I draw attention here to linguistic means of defining dung in different economic contexts. The term “waste,” which defines livestock dung in industrial farming, has a negative connotation. The Tyvan definition of dung does not imply waste. A definition of waste in the Tyvan language helps to understand the Tyvan pastoralists’ approach to livestock dung as nonwaste. In Tyvan, there is a general word bok, which translates as “trash” and “waste.” It is also a part of the term bok ünüsh, which means a “weed.” Despite the fact that bok used to refer to trash and dung in Old Turkic, and continues to encompass the meaning of dung in some contemporary Turkic languages (Khabtagaeva 2019: 105), it lacks the latter connotation in Tyvan. Instead, there are multiple words that define livestock dung; they are specific to species, health condition, and use. For instance, I have mentioned chin, which refers to fresh dung when cleaning intestines of slaughtered animals and to fresh cow pies when using them as a barn wall insulation; ödek is dry powder-like livestock dung; körzeng is sheep dung and urine which form organic bedding of the flock's winter barn, it is taken out in spring, dried and used as fire fuel; inek myia is a fresh or dry cow pie used as fuel during summer.

In their account of waste management among the Veps and Nenets peoples in the Russian North, Laura Siragusa and Dmitry Arzyutov create a dialogue between two approaches to waste: economic with concerns about sustainability and relational where the question “whose waste?” is equally important to “what is waste?” (Siragusa and Arzyutov 2020). Analyzing existing definitions of waste, the authors point out that “waste is constructed symbolically,” and there are “multiple, localized and situated conceptualizations of waste and consequent practices of waste management” (2020: 43).

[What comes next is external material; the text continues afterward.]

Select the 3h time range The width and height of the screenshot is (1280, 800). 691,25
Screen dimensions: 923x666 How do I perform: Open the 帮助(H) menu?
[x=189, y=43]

Cleaning Dung as a Practice of Multispecies Care

This section investigates the sociality of livestock dung. I approach it through an inquiry into the contribution of dung-related practices to maintaining triadic relationships between herders, livestock, and homelands (Humphrey 1995, Pedersen 2001). Some practices testify for multispecies care where herders are concerned about the well-being of their livestock and put all efforts into securing abundant pastures, hay supply, and warm barns during cold seasons. Other practices are aimed at keeping in balance relationships with landscapes which, in Inner Asian ontologies, are approached as sentient superordinate nonhuman beings often personified as “a master of land” or cher eezi.

In winter, the herders of Ak-Erik turn their livestock enclosures into what Anderson et al. call “structures of comfort” (2017: 406). Winter enclosures are log buildings that herders clean every day and add, when necessary, a fresh layer of dry dung for floor insulation. The herders move into their winter encampments at the end of November, and they begin to shelter their animals overnight around mid-December and until mid-March. During this period cleaning a campsite territory and barns from fresh livestock dung and spreading insulation on barns’ floor comprise a few hours of a daily workload, which is completed despite freezing weather. Under these conditions, the herders’ care for their animals is an example of how “human agents will go to great extents to make enclosures comfortable and attractive to individual animals” (Anderson et al. 2017: 407).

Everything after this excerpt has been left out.